Buffalo's Bishop addresses sexual abuse scandal after meeting with diocesan priests
Buffalo's Catholic Bishop Richard Malone addressed the media in a lengthy press conference following a meeting with priests from across the Diocese. He spoke on the scandal over sexual abuse by members of the clergy, and calls for his resignation over handling of the matter.WBFO's Michael Mroziak reporting during "All Things Considered" on Bishop Malone's meeting with local priests to discuss church sex abuse scandal.
The meeting with clergy, held inside Infant of Prague Church in Cheektowaga, was private. When addressing that meeting with media later that afternoon, Bishop Malone acknowledged how the atmosphere of the current crisis has made daily ministry difficult for priests. He said that he assured the men in attendance that people of faith, from church leaders to lay people, will purify the church they love, renew it and make it stronger.
"I shared with them, and they agreed, that too much is at stake: the faith and commitment of our people, the healing of victims, even our very mission in the world," Bishop Malone said.
He renewed his stance that he would not resign, saying doing do would create more instability at a time when stability is needed to address the crisis. In his words, "I know that there may not be a high level of trust right now but I do believe that, working with others who continue to believe in me, we can steer through this storm into a calm sea."
Church officials released a new list of the names of 36 priests - 20 of them diocesan priests and the others belonging to religious orders - who have "substantiated claims of sexual abuse of a minor." Some have been identified in previous news reporters as being accused. The most recent clergy put on administrative leave amidst abuse claims, all happening within the past week, were not on that list: Monsignor Frederick Leising, Father Ronald Sajdak and Father Michael Juran.
Speaking for a siginificant portion of the news conference was Buffalo Diocese Attorney Lawlor Quinlan, who said Bishop Malone didn’t expect the response of new claims to be so overwhelming.
“Last year or the year before, the 2016-17 we reported seven new claims. That was typical," Quinlan said. "The year before that I think it was four. This year, the Diocese of Buffalo, from July 1, 2017 to June 30, 2018 (we) received 191 new claims.”
Those claims came following the formation of the Independent Reconciliation and Compensation Program by the Diocese of Buffalo earlier this year. Quinlan explained that the diocese is required to provide an annual audit including the number of new claims received each year.
Receiving a new complaint in a given year, he explained, doesn't necessarily mean the alleged abuse happened within that time span. Quinlan said that most of these claims occurred in the 1960s and 1970s.
Many have compared these numerous claims to the situation in Boston decades ago.

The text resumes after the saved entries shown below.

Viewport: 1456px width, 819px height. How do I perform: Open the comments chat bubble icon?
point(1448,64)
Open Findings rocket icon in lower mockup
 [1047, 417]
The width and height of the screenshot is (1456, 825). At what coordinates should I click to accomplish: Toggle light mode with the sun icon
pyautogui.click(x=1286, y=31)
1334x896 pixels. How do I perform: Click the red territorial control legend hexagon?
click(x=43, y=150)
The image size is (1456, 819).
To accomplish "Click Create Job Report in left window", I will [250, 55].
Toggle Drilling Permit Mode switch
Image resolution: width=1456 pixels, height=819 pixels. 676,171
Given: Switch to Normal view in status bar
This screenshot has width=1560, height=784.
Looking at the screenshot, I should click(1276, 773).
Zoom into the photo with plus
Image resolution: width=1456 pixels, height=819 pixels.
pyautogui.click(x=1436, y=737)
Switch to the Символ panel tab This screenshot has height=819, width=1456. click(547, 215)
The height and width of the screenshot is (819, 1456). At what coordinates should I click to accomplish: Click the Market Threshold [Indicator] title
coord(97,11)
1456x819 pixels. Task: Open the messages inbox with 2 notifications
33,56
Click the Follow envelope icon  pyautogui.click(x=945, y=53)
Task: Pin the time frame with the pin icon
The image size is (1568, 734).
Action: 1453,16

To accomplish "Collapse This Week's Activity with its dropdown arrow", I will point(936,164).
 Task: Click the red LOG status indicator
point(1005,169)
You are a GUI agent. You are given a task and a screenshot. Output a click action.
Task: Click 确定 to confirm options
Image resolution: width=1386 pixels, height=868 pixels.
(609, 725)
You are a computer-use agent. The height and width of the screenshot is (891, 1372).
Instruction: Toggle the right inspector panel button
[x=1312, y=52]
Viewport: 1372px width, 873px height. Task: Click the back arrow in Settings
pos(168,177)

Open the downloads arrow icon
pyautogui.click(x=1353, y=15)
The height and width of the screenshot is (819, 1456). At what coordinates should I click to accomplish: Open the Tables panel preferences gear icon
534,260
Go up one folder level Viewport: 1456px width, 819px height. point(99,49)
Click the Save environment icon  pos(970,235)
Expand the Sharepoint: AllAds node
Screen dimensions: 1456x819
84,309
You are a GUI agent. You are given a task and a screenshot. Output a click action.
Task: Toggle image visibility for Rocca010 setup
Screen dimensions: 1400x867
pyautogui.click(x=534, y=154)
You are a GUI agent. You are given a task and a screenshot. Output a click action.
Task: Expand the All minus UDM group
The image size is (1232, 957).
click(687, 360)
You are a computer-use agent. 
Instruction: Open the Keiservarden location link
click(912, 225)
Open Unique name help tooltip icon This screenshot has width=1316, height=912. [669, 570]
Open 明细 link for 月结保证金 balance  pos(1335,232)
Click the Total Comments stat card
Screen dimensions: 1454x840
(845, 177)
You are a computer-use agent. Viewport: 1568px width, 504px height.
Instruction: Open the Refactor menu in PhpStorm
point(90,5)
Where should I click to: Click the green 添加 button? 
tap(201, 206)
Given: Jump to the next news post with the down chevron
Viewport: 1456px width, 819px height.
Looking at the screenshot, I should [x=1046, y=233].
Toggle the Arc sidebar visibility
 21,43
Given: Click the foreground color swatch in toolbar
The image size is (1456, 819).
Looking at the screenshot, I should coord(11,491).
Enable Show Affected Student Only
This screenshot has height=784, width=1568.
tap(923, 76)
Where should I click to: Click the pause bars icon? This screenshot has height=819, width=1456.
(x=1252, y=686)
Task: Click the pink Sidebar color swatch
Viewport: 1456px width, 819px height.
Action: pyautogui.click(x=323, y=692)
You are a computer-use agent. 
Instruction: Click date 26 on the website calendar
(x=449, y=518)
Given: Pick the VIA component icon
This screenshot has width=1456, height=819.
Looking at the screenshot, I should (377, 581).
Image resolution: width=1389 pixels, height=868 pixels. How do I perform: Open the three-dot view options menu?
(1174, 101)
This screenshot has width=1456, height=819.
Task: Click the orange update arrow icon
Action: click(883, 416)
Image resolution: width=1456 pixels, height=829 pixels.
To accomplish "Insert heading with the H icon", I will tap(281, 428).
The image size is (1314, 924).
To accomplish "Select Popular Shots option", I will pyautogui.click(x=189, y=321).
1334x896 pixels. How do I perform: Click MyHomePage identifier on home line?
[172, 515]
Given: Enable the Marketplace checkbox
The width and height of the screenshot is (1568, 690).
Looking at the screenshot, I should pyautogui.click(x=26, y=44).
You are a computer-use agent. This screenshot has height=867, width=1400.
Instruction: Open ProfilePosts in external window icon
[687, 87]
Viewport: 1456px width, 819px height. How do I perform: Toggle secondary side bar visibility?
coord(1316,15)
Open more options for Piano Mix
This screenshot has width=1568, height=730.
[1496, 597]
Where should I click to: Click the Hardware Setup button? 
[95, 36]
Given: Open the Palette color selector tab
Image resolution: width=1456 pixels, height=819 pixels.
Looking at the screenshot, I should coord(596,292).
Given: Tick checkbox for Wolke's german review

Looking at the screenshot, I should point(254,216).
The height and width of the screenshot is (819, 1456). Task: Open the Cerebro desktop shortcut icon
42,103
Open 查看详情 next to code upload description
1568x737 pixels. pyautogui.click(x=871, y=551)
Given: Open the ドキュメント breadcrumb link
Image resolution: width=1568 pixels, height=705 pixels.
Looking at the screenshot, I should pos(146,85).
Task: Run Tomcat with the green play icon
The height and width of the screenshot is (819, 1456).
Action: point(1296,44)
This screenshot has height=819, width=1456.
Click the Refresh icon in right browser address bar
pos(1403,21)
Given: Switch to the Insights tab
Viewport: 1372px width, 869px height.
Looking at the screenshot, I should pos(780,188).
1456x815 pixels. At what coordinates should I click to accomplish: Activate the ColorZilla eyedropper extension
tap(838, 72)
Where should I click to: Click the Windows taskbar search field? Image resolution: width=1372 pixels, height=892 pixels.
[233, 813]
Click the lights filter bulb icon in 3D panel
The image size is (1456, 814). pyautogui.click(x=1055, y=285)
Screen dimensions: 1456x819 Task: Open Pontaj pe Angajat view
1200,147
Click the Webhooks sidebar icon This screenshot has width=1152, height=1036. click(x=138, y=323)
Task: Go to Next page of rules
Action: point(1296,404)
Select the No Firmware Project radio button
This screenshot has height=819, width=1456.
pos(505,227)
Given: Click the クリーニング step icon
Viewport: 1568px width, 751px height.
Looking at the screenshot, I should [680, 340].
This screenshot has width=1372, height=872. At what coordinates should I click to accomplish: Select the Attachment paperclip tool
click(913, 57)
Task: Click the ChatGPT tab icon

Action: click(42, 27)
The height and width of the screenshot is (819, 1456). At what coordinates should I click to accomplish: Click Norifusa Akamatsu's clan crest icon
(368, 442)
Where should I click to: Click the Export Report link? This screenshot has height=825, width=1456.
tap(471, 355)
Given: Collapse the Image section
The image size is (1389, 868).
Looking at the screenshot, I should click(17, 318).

Quinlan said just like there, the situation in Buffalo was mishandled in several ways.
“Did the church here in Buffalo, make the same sorts of bad decisions like that before 2002? Yes it did. Sometimes it was handled correctly. Sometimes the right thing was done and the abuser was removed from the ministry. But sometimes the abuse continued on and what you see in the news happened,” he said.
Malone said he's made some missteps along the way, but dedicated to making things right in the future. He also dismissed suggestions he lacks empathy toward the victims.
"You'd have to be able to sit with me and watch, which never happens because it's a confidential setting, to see that I don't think I lack empathy. Sometimes it's heartbreaking... always it's heartbreaking," the bishop said.
He added he does not want to be "ambushed" by news media or people claiming abuse against them.
Outside the church, as priests were arriving for their meeting, about a dozen individuals stood holding signs, some calling for the bishop's resignation but others showing support for the larger population of priests. They called out "we love you, thank you for your vocation" as clergy passed. One led them in prayer before heading inside.
"They need to say what they feel in their heart to the bishop, to say their honest truth and what they believe should come of this," said Barb Hyla, who was among those expressing support for local priests. "We are their sheep and they need to protect us as well."